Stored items
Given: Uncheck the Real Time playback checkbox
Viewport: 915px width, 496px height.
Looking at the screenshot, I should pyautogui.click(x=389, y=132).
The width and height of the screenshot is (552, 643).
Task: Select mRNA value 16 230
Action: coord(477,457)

Task goal
Every record shown above should appear again in your answer, unchanged.

Answer box
Given: Uncheck the Real Time playback checkbox
Viewport: 915px width, 496px height.
Looking at the screenshot, I should pyautogui.click(x=389, y=132).
The width and height of the screenshot is (552, 643).
Task: Select mRNA value 16 230
Action: coord(477,457)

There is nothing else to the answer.